KEY POINTS:
Samsung Electronics will be very selective in choosing new markets for its mobile phones and will not take on handset leader Nokia in the cheapest models, Samsung Chief Executive Yun Jong-yong said in an interview published on Sunday.
"Nokia is very strong as a maker of cheap phones. We cannot compete against it in those (models). That's why we are very choosy," Yun told Finnish daily Helsingin Sanomat.
He said the South Korean group, the world's third-largest maker of mobile handsets, only chose markets and customer segments where it believed it could succeed.
Focusing on cheap phones would not fit its brand image, but with 60-70 per cent of future mobile handset sales forecast to be in developing markets, Samsung could not ignore them, he said.
"We aim in these countries for high low-end products," he told the paper, referring to "luxury versions" of cheap phones.

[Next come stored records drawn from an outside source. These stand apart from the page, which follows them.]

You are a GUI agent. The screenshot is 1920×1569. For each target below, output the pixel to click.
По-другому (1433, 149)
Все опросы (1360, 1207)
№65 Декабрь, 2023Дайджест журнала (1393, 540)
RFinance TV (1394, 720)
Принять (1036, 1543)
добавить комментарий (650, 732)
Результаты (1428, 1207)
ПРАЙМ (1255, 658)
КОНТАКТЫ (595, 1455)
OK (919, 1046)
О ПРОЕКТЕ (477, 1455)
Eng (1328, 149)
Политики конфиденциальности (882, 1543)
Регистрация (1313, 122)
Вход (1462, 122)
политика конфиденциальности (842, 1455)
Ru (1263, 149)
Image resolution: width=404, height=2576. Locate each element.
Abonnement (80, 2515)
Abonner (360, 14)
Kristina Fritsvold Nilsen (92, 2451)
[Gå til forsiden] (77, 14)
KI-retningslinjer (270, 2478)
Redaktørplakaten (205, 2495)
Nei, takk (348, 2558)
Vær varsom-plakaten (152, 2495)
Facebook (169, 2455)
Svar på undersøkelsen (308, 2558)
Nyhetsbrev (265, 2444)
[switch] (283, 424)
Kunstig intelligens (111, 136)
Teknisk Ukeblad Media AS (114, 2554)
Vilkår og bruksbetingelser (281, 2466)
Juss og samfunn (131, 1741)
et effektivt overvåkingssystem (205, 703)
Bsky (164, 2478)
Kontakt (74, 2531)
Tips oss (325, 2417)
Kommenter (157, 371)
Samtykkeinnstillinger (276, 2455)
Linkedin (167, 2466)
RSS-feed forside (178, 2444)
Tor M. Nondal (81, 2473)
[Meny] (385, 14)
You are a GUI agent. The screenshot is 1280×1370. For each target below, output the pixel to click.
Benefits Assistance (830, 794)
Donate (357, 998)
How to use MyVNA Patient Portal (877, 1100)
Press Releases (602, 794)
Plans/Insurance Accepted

Finnish-based Nokia and Motorola of the United States benefit from economies of scale by making large quantities of each model, Yun said, but Samsung had the advantage of making its own screens and memories, so did not lose profits to subcontractors, he said.
Samsung reported on Friday that it sold 34.8 million mobile phones in the first quarter, helped by stronger sales of lower-end models in China and other new markets. Its mobile phone margins rose to 13 per cent from a revised 7 per cent in the fourth quarter, though average selling prices fell by 8 per cent.